Problem: Swap "Bitcoin" for "Ethereum" in the data from the line containing "The height and width of the screenshot is (843, 1200)." through the line containing "click(x=52, y=31)". Give back only those lines, with everything else left unchanged.
┌─ Given data
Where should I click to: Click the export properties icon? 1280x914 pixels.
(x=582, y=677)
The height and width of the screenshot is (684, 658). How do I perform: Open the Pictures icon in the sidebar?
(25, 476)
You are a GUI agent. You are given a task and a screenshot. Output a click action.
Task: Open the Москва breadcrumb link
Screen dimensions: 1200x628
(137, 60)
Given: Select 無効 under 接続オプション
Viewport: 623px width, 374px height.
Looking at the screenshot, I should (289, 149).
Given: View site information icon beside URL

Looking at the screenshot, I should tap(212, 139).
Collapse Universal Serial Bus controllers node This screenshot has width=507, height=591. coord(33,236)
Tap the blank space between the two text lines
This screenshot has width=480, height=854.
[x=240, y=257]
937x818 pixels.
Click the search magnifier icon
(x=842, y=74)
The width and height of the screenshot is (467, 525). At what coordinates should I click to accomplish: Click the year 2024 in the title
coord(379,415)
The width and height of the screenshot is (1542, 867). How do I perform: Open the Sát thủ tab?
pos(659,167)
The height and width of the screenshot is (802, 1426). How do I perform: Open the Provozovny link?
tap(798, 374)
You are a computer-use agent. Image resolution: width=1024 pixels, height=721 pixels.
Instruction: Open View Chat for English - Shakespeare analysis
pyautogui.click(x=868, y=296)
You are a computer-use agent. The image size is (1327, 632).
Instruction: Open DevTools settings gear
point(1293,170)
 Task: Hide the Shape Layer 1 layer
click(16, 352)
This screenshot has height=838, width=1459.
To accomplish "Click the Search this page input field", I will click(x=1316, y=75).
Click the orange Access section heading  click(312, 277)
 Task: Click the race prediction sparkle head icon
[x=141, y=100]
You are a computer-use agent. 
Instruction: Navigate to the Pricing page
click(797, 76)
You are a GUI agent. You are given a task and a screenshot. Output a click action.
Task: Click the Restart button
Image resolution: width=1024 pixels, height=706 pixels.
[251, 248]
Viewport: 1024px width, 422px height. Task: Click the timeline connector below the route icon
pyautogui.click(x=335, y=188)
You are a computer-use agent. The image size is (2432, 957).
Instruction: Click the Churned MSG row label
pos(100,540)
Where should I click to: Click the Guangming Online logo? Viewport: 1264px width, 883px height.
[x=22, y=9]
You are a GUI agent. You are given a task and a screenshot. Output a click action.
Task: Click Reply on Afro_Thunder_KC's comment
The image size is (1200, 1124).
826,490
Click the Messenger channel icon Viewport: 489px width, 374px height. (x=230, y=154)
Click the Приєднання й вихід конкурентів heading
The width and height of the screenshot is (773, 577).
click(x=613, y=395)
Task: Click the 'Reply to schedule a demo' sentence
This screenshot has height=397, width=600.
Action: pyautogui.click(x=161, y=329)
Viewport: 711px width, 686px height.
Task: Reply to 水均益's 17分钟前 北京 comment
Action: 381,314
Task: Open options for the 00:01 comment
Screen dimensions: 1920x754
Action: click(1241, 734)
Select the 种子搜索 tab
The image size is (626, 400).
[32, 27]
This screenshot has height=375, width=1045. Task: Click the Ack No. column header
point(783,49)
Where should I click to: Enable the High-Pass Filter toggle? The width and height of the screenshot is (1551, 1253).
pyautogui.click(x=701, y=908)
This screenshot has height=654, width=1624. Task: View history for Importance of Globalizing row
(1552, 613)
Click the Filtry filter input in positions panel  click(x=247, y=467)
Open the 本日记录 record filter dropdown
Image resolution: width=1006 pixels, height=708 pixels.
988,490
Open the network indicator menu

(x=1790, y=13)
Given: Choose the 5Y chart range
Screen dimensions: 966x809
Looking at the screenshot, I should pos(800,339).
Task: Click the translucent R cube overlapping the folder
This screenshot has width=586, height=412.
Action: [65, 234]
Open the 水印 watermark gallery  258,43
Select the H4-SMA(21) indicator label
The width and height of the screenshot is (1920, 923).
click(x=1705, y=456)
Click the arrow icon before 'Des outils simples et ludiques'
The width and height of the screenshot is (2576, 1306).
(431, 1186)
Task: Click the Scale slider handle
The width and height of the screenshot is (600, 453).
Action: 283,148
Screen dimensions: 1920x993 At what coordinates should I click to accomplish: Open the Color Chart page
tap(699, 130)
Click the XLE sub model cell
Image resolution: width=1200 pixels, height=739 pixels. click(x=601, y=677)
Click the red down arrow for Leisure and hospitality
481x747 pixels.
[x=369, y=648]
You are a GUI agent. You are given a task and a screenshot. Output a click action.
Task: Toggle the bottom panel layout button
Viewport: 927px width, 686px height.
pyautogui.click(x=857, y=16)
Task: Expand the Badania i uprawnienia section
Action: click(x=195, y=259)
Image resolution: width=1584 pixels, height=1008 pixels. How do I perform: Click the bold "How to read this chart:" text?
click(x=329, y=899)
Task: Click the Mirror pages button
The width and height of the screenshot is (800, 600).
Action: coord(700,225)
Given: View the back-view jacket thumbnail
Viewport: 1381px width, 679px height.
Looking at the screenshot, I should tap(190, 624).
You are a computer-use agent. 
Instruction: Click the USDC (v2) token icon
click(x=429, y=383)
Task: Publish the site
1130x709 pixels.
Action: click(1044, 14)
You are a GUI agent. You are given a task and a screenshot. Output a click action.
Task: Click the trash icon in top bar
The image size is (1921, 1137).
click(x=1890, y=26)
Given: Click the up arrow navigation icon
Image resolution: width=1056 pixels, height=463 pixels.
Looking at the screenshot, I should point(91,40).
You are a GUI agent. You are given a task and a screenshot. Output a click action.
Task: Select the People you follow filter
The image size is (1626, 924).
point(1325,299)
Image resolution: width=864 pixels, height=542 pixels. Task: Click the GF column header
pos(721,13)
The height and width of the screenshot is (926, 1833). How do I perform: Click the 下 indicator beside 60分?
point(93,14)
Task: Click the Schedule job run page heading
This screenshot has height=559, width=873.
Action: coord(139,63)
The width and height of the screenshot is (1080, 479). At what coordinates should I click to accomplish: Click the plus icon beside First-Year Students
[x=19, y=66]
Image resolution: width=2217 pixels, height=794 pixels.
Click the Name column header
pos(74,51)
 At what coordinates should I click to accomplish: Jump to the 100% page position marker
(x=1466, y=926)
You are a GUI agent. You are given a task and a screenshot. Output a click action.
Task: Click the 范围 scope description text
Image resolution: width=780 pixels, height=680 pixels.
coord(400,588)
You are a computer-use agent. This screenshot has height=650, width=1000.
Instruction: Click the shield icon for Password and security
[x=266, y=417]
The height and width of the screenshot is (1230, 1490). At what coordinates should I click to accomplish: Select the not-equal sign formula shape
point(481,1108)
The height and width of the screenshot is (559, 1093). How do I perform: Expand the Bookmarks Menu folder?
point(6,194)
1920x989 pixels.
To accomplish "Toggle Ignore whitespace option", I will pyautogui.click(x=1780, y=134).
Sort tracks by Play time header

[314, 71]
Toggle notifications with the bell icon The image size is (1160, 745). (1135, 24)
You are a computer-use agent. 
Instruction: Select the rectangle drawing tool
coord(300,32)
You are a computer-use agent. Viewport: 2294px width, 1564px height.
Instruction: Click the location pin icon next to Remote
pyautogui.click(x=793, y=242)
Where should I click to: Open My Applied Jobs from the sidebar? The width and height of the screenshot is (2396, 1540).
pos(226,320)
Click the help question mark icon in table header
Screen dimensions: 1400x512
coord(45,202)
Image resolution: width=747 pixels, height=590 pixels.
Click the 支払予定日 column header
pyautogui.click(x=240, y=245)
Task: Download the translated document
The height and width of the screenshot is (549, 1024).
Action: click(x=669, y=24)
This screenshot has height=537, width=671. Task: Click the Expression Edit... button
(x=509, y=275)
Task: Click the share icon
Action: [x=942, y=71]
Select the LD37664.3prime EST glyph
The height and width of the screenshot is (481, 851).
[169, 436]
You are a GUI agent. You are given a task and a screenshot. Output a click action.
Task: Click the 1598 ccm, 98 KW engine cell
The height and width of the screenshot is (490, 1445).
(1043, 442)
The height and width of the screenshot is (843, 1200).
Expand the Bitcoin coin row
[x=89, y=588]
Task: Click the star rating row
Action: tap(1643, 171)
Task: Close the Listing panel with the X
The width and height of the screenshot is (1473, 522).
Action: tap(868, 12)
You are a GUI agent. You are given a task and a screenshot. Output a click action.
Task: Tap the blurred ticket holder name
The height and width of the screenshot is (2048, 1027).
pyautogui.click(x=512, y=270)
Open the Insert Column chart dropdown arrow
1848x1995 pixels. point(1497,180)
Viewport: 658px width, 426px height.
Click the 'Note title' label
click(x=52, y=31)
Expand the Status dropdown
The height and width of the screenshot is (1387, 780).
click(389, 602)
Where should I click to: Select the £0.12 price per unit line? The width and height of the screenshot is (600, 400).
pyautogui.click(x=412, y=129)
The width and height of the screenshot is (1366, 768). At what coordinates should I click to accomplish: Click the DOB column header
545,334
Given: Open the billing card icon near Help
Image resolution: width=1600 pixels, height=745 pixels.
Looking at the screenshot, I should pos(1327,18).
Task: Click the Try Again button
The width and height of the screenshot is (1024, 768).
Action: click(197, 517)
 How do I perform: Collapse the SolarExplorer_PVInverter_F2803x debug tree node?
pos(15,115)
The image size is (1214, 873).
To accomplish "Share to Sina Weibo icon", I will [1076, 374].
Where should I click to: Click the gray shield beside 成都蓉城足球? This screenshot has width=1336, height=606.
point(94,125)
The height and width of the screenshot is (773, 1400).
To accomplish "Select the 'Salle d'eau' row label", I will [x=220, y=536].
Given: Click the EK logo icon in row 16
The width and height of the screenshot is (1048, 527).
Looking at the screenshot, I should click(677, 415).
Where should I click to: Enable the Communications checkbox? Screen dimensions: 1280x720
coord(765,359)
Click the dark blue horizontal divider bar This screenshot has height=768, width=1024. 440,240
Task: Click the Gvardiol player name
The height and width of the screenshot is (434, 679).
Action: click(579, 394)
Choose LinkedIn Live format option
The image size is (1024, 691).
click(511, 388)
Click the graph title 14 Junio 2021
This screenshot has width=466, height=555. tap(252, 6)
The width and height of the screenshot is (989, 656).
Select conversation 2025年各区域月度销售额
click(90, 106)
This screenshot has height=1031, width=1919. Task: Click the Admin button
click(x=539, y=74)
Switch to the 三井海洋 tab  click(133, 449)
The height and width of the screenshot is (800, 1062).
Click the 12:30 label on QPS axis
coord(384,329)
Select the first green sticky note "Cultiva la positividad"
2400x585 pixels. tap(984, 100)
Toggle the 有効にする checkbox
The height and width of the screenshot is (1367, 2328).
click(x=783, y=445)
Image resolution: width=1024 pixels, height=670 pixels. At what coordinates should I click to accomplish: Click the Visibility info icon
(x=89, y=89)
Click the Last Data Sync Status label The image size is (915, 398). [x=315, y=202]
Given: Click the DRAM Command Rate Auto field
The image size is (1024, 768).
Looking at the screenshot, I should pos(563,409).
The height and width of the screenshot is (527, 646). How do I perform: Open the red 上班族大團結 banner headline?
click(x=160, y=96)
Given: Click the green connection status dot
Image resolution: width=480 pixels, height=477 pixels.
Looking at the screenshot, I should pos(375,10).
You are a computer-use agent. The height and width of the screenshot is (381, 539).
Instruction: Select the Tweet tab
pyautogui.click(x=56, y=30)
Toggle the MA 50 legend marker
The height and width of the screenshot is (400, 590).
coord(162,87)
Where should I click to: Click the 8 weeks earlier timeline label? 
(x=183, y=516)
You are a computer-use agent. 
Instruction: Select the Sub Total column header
└─
Finished task:
The height and width of the screenshot is (843, 1200).
Expand the Ethereum coin row
[x=89, y=588]
Task: Click the star rating row
Action: tap(1643, 171)
Task: Close the Listing panel with the X
The width and height of the screenshot is (1473, 522).
Action: tap(868, 12)
You are a GUI agent. You are given a task and a screenshot. Output a click action.
Task: Tap the blurred ticket holder name
The height and width of the screenshot is (2048, 1027).
pyautogui.click(x=512, y=270)
Open the Insert Column chart dropdown arrow
1848x1995 pixels. point(1497,180)
Viewport: 658px width, 426px height.
Click the 'Note title' label
click(x=52, y=31)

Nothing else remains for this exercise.